Irwin BH, Berger AK, Brandina R, Stein R, Desai MM. Complex percutaneous resections for upper-tract urothelial carcinoma.
J Endourol 2010;
24:367-70. [PMID:
20218882 DOI:
10.1089/end.2009.0181]
[Citation(s) in RCA: 5] [Impact Index Per Article: 0.4] [Reference Citation Analysis] [Abstract] [MESH Headings] [Track Full Text] [Journal Information] [Subscribe] [Scholar Register] [Indexed: 11/12/2022] Open
Abstract
BACKGROUND AND PURPOSE
Percutaneous endoscopic resection is a viable treatment option for upper-tract urothelial carcinoma (UC) in selected patients. We present our experience with patients who underwent percutaneous resections for complex urothelial tumors.
PATIENTS AND METHODS
Patients who were undergoing percutaneous treatment for UC were identified within a prospectively maintained database at a single institution.
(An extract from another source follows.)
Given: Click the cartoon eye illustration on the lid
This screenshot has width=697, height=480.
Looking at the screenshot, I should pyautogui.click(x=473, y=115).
Charts were reviewed to identify complex patients (n = 16) who met the following criteria: (a) tumor size >2.5 cm (n = 8), (b) preoperative creatinine level >3.0 mg/dL (n = 3), or (c) anatomic variant (cystectomy/urinary diversion [n = 2]; autotransplanted kidney [n = 1]; ipsilateral partial nephrectomy [n = 1]; distal ureterectomy [n = 1]). Demographic, operative, and oncologic data were captured. Recurrence-free, cancer-specific, and overall survivals were calculated and compared with a control group of noncomplex cases (n = 23).
RESULTS
No difference was found in mean age (69.7 +/- 10.8 years vs 69.8 +/- 11.2 years), complication rate (6.3% vs 7.1%), or change in creatinine level (1.53 mg/dL to 1.51 mg/dL vs 1.88 mg/dL to 1.57 mg/dL) between noncomplex and complex cases. The incidences of high-grade tumors (55% vs 71%), invasive tumors (15% vs 20%), solitary kidney (82% vs 92%), contralateral nephroureterectomy (52% vs 60%), and history of bladder cancers (47% vs 38%) were similar between the two groups. Median follow-up was 36 months. No difference was seen in cancer-specific survival (P = 0.98) or recurrence-free survival (P = 0.39). An improved trend in overall survival (P = 0.20) was seen in the noncomplex patients when compared with the complex group.
CONCLUSIONS
These findings suggest that patients with large tumors, poor renal function, and significant anatomic variations may be well served by endoscopic treatment for upper-tract UC when indicated.